Raul Aguilar v. Equity Trustees, LLC
Filing
UNPUBLISHED PER CURIAM OPINION filed. Originating case number: 1:16-cv-01285-GBL-JFA Copies to all parties and the district court/agency. [1000126357]. Mailed to: Raul Aguilar 43172 Tall Pines Court Ashburn, VA 20147. [16-2355]
Appeal: 16-2355
Doc: 16
Filed: 07/27/2017
Pg: 1 of 2
UNPUBLISHED
UNITED STATES COURT OF APPEALS
FOR THE FOURTH CIRCUIT
No. 16-2355
RAUL AGUILAR,
Plaintiff - Appellant,
v.
EQUITY TRUSTEES, LLC, A Limited Liability Company,
Defendant - Appellee.
Appeal from the United States District Court for the Eastern District of Virginia, at
Alexandria. John F. Anderson, Magistrate Judge. (1:16-cv-01285-GBL-JFA)
Submitted: June 29, 2017
Decided: July 27, 2017
Before NIEMEYER and TRAXLER, Circuit Judges, and HAMILTON, Senior Circuit
Judge.
Dismissed by unpublished per curiam opinion.
Raul Aguilar, Appellant Pro Se. Robert Ryan Michael, BWW LAW GROUP, LLC,
Richmond, Virginia, for Appellee.
Unpublished opinions are not binding precedent in this circuit.
Appeal: 16-2355
Doc: 16
Filed: 07/27/2017
Pg: 2 of 2
PER CURIAM:
Raul Aguilar seeks to appeal the magistrate judge’s order denying Aguilar’s
motion for entry of default judgment and granting Defendant leave to file its responsive
pleading one day late. This court may exercise jurisdiction only over final orders,
28 U.S.C. § 1291 (2012), and certain interlocutory and collateral orders, 28 U.S.C.

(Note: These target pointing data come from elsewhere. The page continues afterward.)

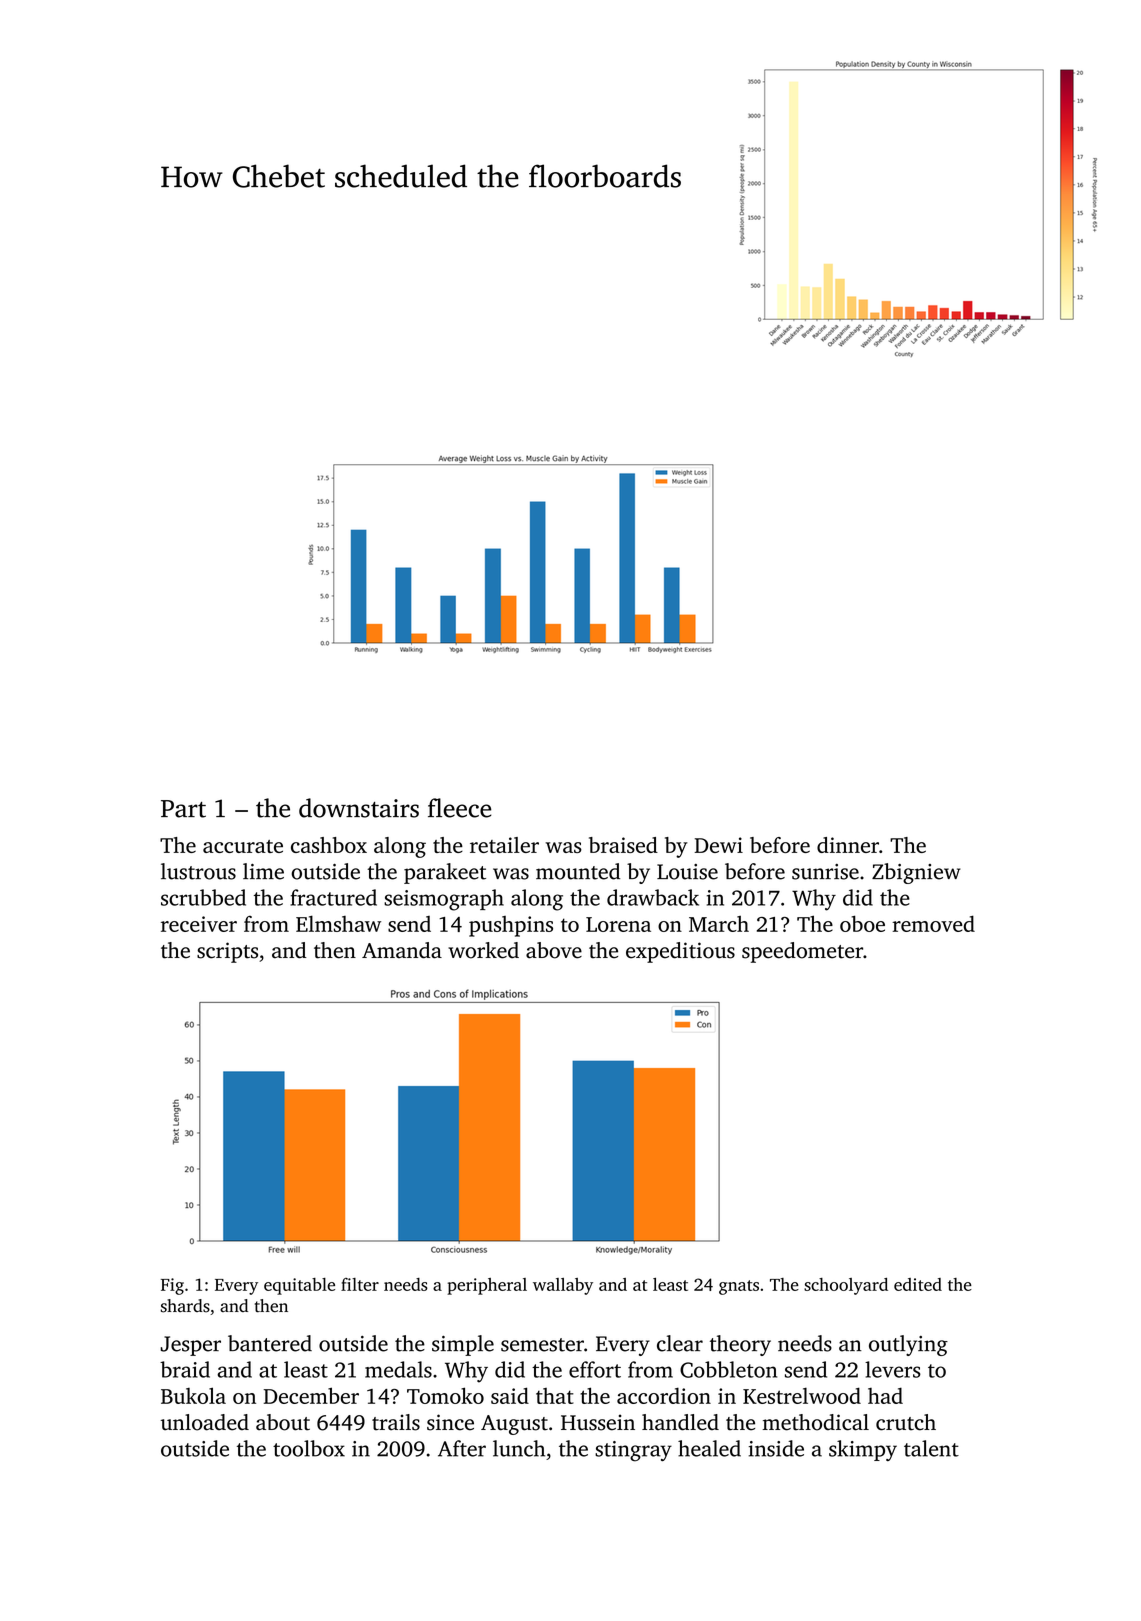 The width and height of the document is (1141, 1621). I want to click on filter, so click(360, 1284).
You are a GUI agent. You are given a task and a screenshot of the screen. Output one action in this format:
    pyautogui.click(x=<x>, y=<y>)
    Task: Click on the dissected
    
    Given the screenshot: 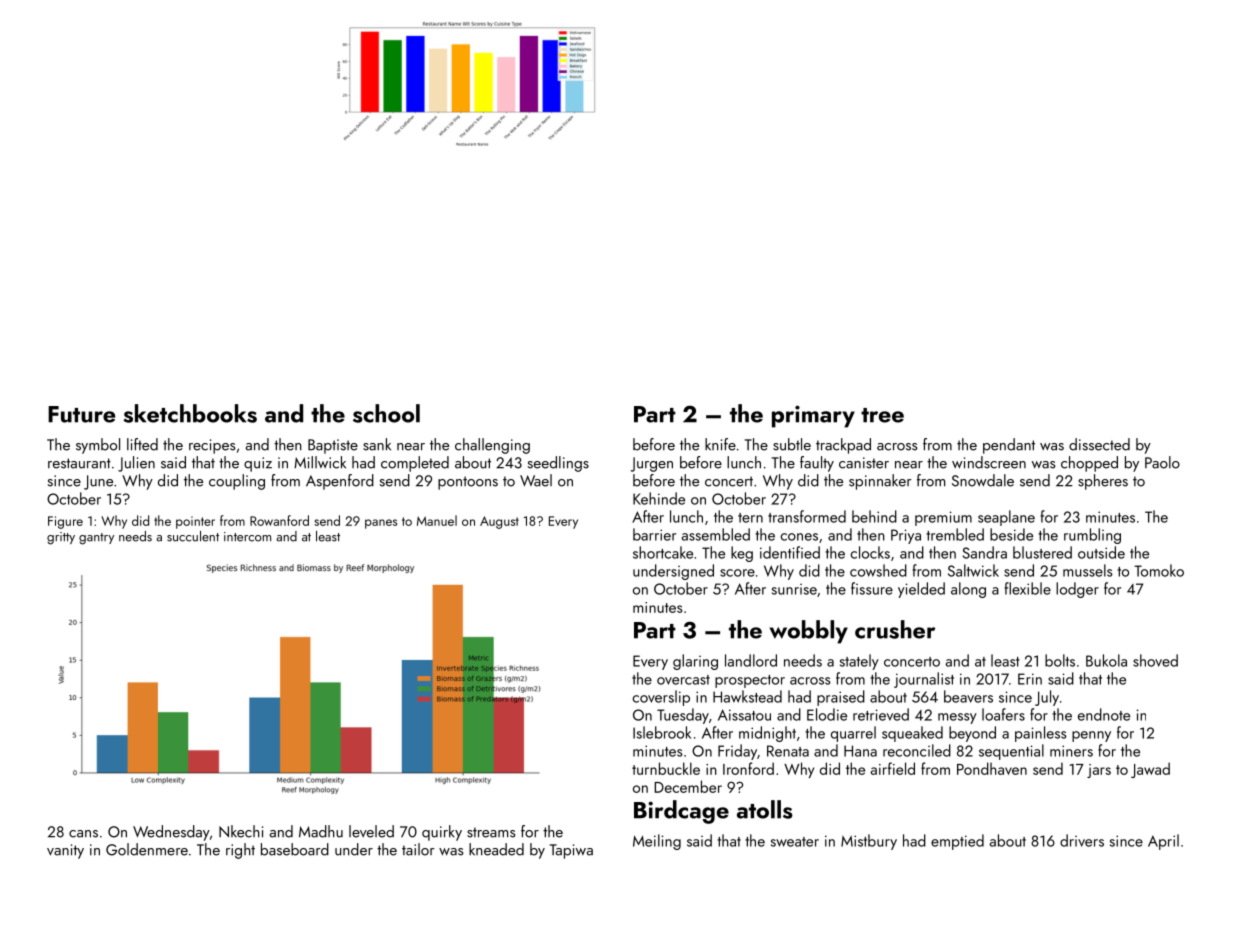 What is the action you would take?
    pyautogui.click(x=1099, y=444)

§ 1292 (2012); Fed. R. Civ. P. 54(b); Cohen v. Beneficial Indus. Loan Corp., 337 U.S.
541, 545-46 (1949). The order Aguilar seeks to appeal is neither a final order nor an
appealable interlocutory or collateral order. Accordingly, we dismiss the appeal for lack
of jurisdiction. ∗ We dispense with oral argument because the facts and legal contentions
are adequately presented in the materials before this court and argument would not aid
the decisional process.
DISMISSED
∗
After Aguilar noted his appeal, the district court entered an order pursuant to
Fed. R. Civ. P. 62.1, indicating that it would grant Defendant’s motion to dismiss
Aguilar’s complaint if we remanded for that purpose under Fed. R. App. P. 12.1. We
conclude, however, that Rules 62.1 and 12.1 are inapplicable. A district court need only
enter an indicative ruling when “a timely motion is made for relief that the court lacks
authority to grant because of an appeal that has been docketed and is pending.” Fed. R.
Civ. P. 62.1(a). Here, the court retained jurisdiction while Aguilar’s appeal of the
magistrate judge’s nonappealable, interlocutory order was pending. See Wis. Mut. Ins.
Co. v. United States, 441 F.3d 502, 504 (7th Cir. 2006) (“[A]n appeal taken from an
interlocutory decision does not prevent the district court from finishing its work and
rendering a final decision.”); see also Gilda Indus., Inc. v. United States, 511 F.3d 1348,
1350-51 (Fed. Cir. 2008) (collecting authorities).